» DATA FOR PROCESSING
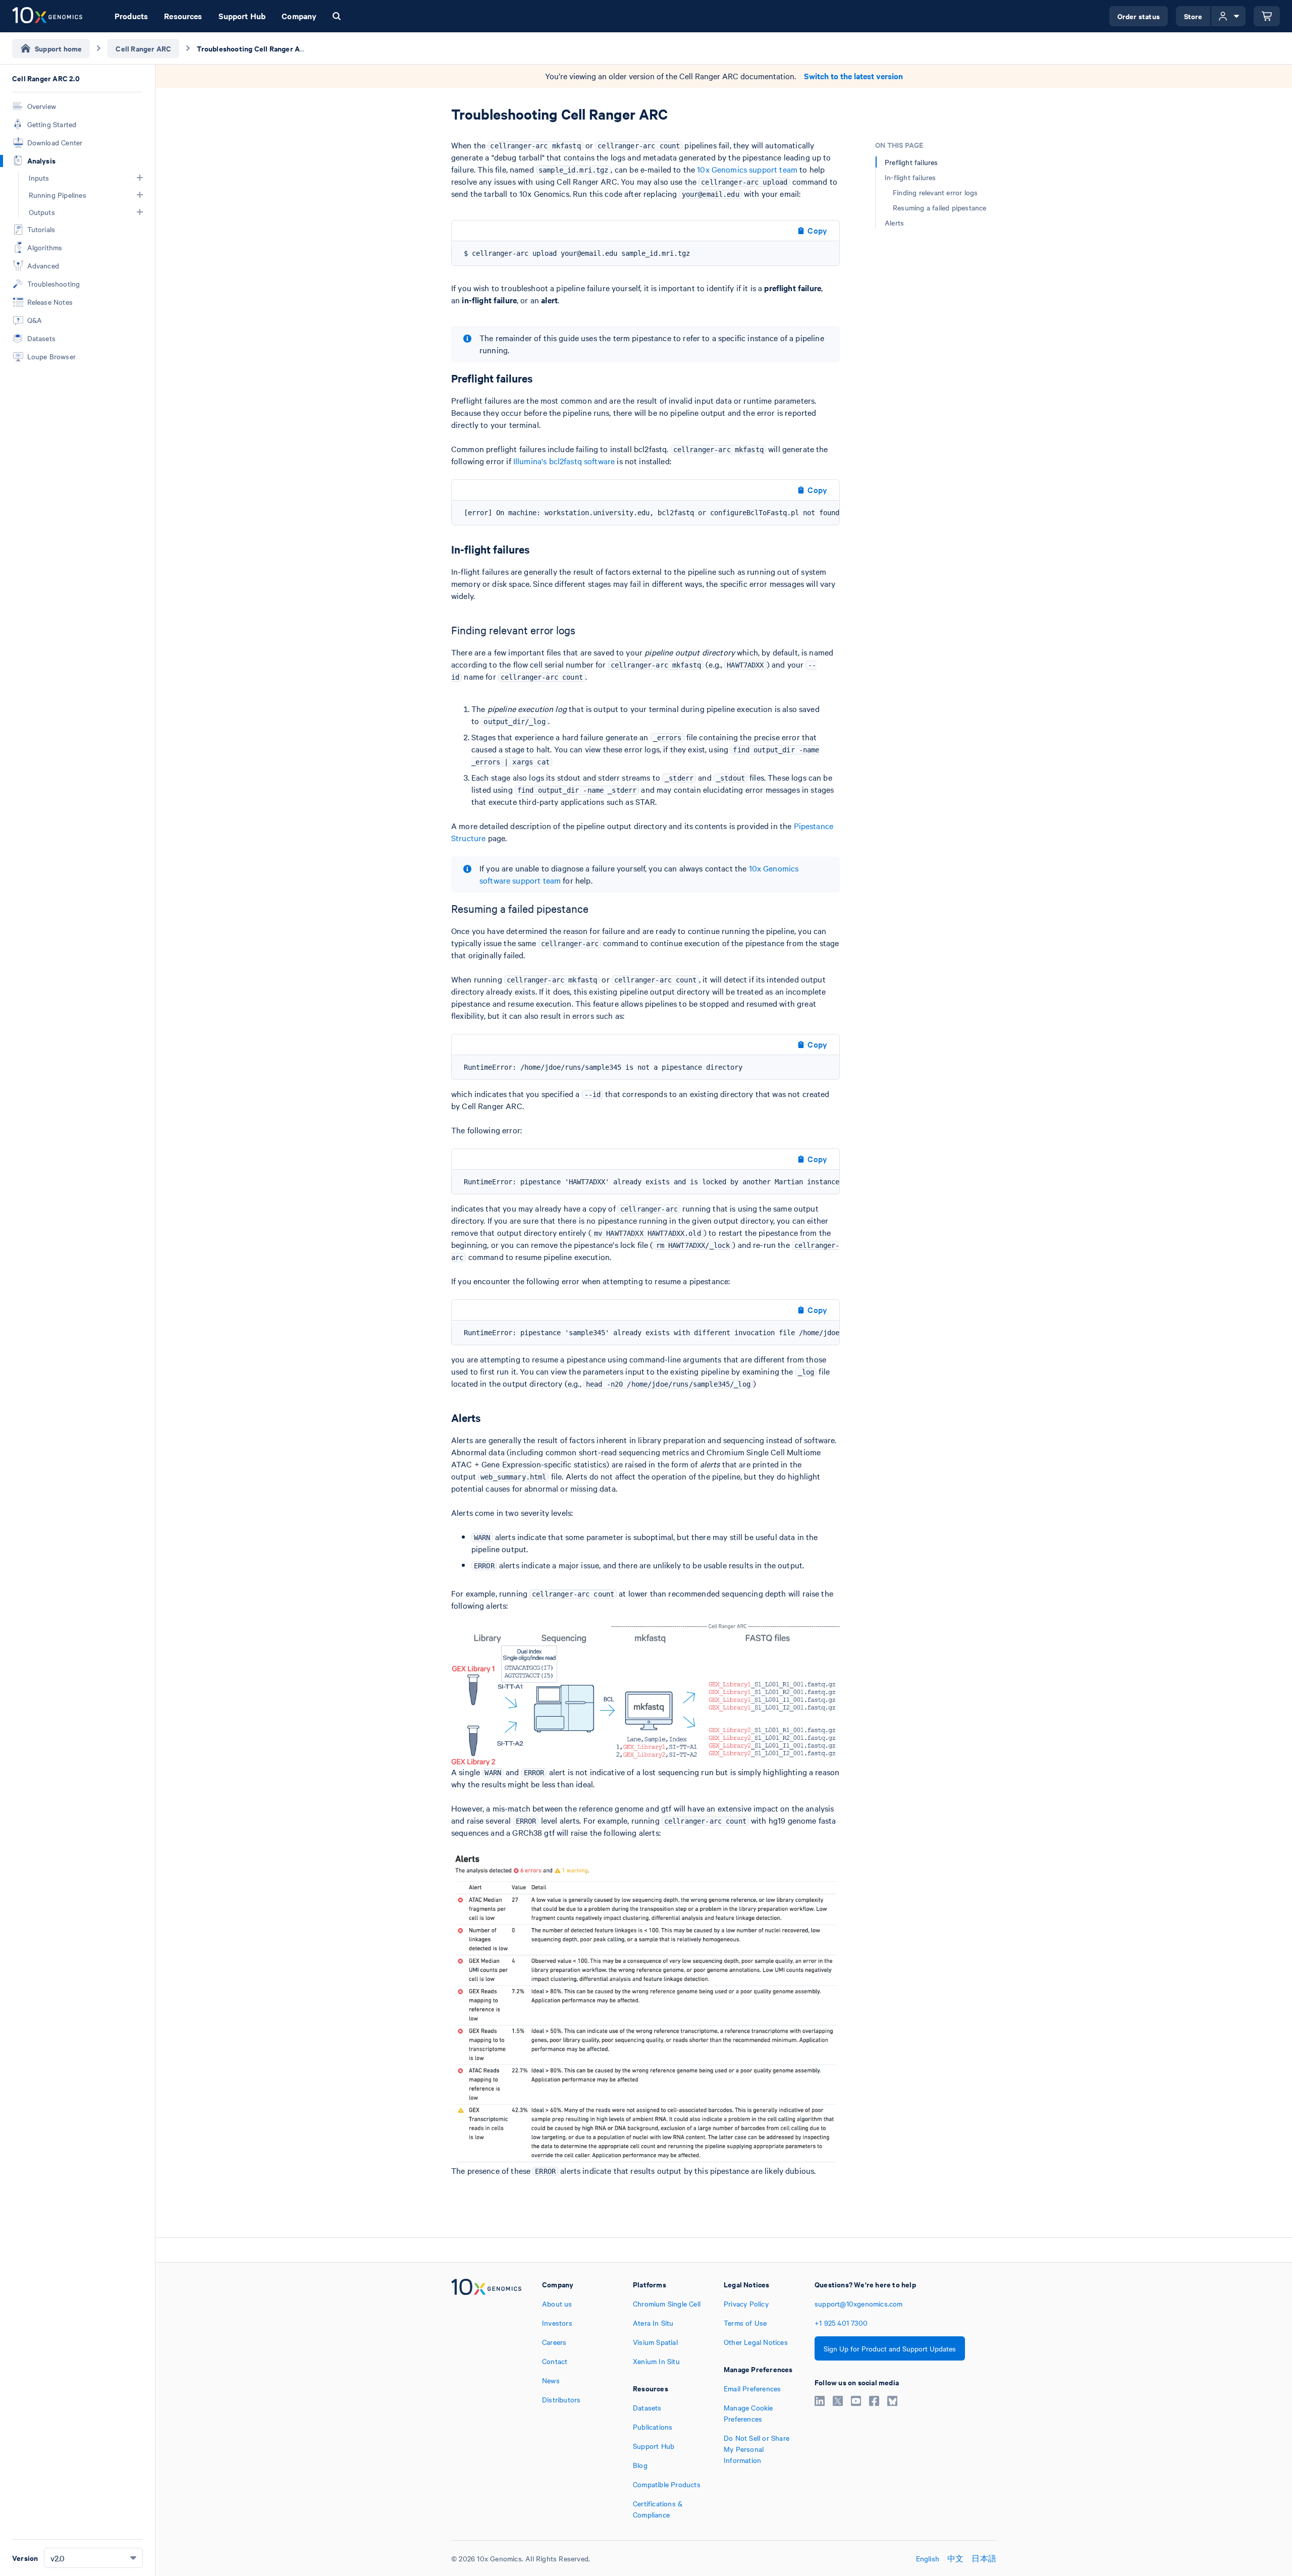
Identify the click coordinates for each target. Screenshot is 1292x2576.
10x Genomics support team (747, 169)
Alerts (894, 222)
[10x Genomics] (486, 2399)
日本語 (984, 2558)
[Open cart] (1267, 16)
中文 (955, 2558)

» TASK ITEM
Restate the listing above word for word. Leave the images out.

» ANSWER FOR THE TASK
Identify the click coordinates for each target. Screenshot is 1292x2576.
10x Genomics support team (747, 169)
Alerts (894, 222)
[10x Genomics] (486, 2399)
日本語 (984, 2558)
[Open cart] (1267, 16)
中文 (955, 2558)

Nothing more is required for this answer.